(PASSAGE SHOWN):
--- Start ---

Black Dragons is a 1942 American film directed by William Nigh and starring Bela Lugosi, Joan Barclay, and George Pembroke. The cast includes Clayton Moore, who plays a handsome detective. The Black Dragon Society also appears in Let's Get Tough! a 1942 East Side Kids film made by the same team of writer Harvey Gates and producer Sam Katzman.

Plot 
It is prior to the American entry into World War II, and Japan's fiendish Black Dragon Society is hatching an evil plot with the Nazis. They instruct a brilliant scientist, Dr. Melcher, to travel to Japan on a secret mission. There he operates on six Japanese conspirators, transforming them to resemble six American leaders. The actual leaders are murdered and replaced with their likenesses. Dr. Melcher is condemned to a lifetime of imprisonment so the secret may die with him.

Cast
Bela Lugosi as Dr. Melcher aka Monsieur Colomb / Cell Prisoner
Joan Barclay as Alice Saunders
George Pembroke as Dr. Bill Saunders
Clayton Moore as Dick Martin
Robert Frazer as Amos Hanlin
Edward Peil, Sr. as Philip Wallace (credited as Edward Piel Sr.)

--- End ---

(EXTRACTED ENTRIES):

--- Start ---

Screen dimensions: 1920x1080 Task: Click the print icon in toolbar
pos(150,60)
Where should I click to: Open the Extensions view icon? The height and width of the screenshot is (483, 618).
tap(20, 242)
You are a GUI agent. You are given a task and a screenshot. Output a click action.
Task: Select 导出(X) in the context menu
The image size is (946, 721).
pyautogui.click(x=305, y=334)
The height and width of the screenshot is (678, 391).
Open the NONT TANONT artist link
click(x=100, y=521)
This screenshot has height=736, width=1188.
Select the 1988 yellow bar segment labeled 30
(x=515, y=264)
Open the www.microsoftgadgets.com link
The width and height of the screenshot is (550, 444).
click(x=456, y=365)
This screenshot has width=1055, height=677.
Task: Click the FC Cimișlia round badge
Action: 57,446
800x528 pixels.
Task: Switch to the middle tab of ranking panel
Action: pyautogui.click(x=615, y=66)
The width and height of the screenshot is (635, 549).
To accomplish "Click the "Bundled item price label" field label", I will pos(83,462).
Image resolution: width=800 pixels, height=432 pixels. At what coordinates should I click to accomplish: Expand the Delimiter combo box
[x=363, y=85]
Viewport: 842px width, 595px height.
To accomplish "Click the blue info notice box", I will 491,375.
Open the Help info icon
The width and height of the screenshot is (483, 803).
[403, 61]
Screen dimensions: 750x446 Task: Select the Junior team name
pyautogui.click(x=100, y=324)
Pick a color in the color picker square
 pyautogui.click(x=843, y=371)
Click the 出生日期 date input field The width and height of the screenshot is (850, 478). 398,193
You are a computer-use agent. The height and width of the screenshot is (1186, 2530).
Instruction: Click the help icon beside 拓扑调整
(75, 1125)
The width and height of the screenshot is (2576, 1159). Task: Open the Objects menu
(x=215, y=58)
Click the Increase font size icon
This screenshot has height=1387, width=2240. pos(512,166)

--- End ---

Continue the article on the 1942 film Black Dragons, starting after its last line.

Robert Fiske as Ryder
Irving Mitchell as John Van Dyke
Kenneth Harlan as FBI Chief Colton
Max Hoffman Jr. as Kearney
Frank Melton as FBI Agent
Joseph Eggenton as Stevens
I. Stanford Jolley as The Dragon (credited as Stanford Jolley)
Jack Cheatham as Policeman (uncredited)
Jack Chefe as Hotel Clerk (uncredited)
Bernard Gorcey as The Cabbie (uncredited)
Jack Holmes as Industrialist (uncredited)
Ethelreda Leopold as Girl at Party (uncredited)
Carl M. Leviness as Industrialist (uncredited)

Production
The film was rushed into production following the attack on Pearl Harbor. It was to begin filming on 17 January 1942 but this was pushed back until 21 January. The original working title was The Yellow Menace.

Release
The film was released in Los Angeles on the double bill with the Australian film Pituri (also known as Uncivilised).

The Los Angeles Times said that "those who love their mystery and their Lugosi will find this film unusually sinister."

The film was colorized in the 1990s.

See also
Black Dragons (gang), a modern Triad organisation.
Black Dragons (subculture), a French antifascist group analogous to the Black Panthers.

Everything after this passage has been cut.